The principal active constituent of feverfew is a sesquiterpenoid lactone called parthenolide.[1] Other sesquiterpenoid lactones present in feverfew and known to possess pharmacological activity include canin, epoxy-artemorin, artecanin, tanaparthin-α-peroxide, and seco-tanapartholides A & B.[4] The chemical composition of the plant appears to fluctuate qualitatively depending on the origin of the plant and its vegetative cycle. The parthenolide content is concentrated in the flowering tops and the leaves. The plant also contains various flavonoids and polyynes.[2] The strong odor of feverfew is due to an essential oil consisting of camphor, camphene, germacrene D, p-cymene, linalool, borneol, and chrysanthemyl acetate.[6] It has been demonstrated through animal studies that feverfew extracts inhibit platelet aggregation and the ADP- or epinephrine-induced release of serotonin, as well as decreasing prostaglandin synthesis and the release of inflammatory compounds called histamines.
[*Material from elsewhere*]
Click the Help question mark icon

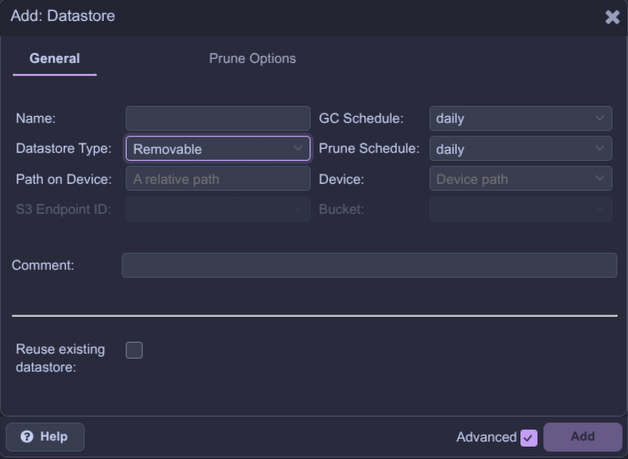(27, 437)
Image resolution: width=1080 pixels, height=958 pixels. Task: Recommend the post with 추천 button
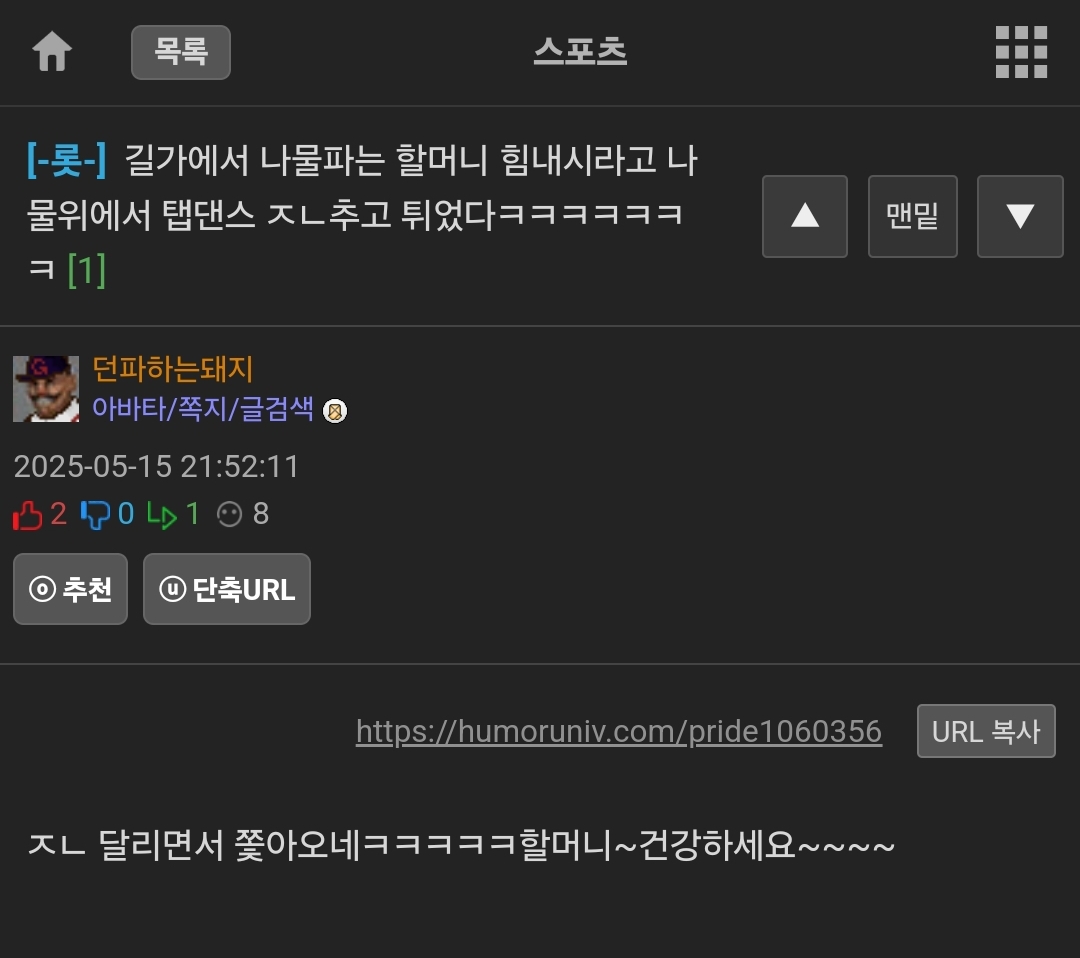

Feverfew reduces the release of serotonin from thrombocytes and polymorphonuclear leukocytes.[6] Compounds such as parthenolide are called spasmolytic, meaning that they cause the smooth muscles in the walls of the cerebral blood vessels to be less reactive to endogenous chemicals such as norepinephrine, prostaglandins, and serotonin which cause vasoconstriction and inflammation.[3][4] The body reacts to this vasoconstriction by releasing autocoids, which are anti-inflammatory compounds with vasodilating properties which counteract the vasoconstriction and inflammation. The pain receptors which are activated during migraine headaches are wrapped around the cerebral blood vessels and receive pressure from the vasoconstriction-vasodilation activity resulting in a throbbing migraine headache.
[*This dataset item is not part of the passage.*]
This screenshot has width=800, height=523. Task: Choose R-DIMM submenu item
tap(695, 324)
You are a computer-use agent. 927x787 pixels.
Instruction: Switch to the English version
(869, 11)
Thus feverfew acts in a similar manner as a seronin antagonist, preventing the serotonin dumping which triggers the initial vasoconstriction and resultant vasodilation that leads to activation of the pain receptors of the cerebral blood vessels.[6] Another mechanism of action is presumed to be the inhibition of arachidonic acid, a precursor to prostaglandins that are involved in clotting mechanisms as well as inflammatory responses.[5] Extracts of feverfew also contribute a protective effect on vascular endothelial cells.[2] Due to its inhibitory effect on platelet aggregation and arachidonic acid, feverfew should not be taken in conjunction with anticoagulant medications or prior to surgery. Feverfew should not be taken by pregnant or lactating women.[4]

[1] Pittler, MH; Ernst, E (2004). “Feverfew for preventing migraine”. Cochrane Database of Systematic Reviews (1): CD002286. doi:10.1002/14651858.CD002286.pub2. PMID 14973986.

[2] Feverfew – National Center for Complimentary and Alternative Medicine-NIHhttp://nccam.nih.gov/health/feverfew/

[3] Blood. 2005 Jun 1;105(11):4163-9. The sesquiterpene lactone parthenolide induces apoptosis of human acute myelogenous leukemia stem and progenitor cells. Guzman ML, Rossi RM, Karnischky L, Li X, Peterson DR, Howard DS, Jordan CT. PMID:15687234.

[4] Hoffmann, David, Medical Herbalism (2003) Healing Arts Press Rochester, VT, p. 580. ISBN 0-89281-749-6.

[5] University of Maryland Complementary Medicine. http://www.umm.edu/altmed/articles/feverfew-000243.htm.

[6] Bruneton, Jean, Pharmacognosy, Phytochemistry, Medicianl Plants (1995) LaVoisier Publishing. p.505-6. ISBN 1-898298-13-0.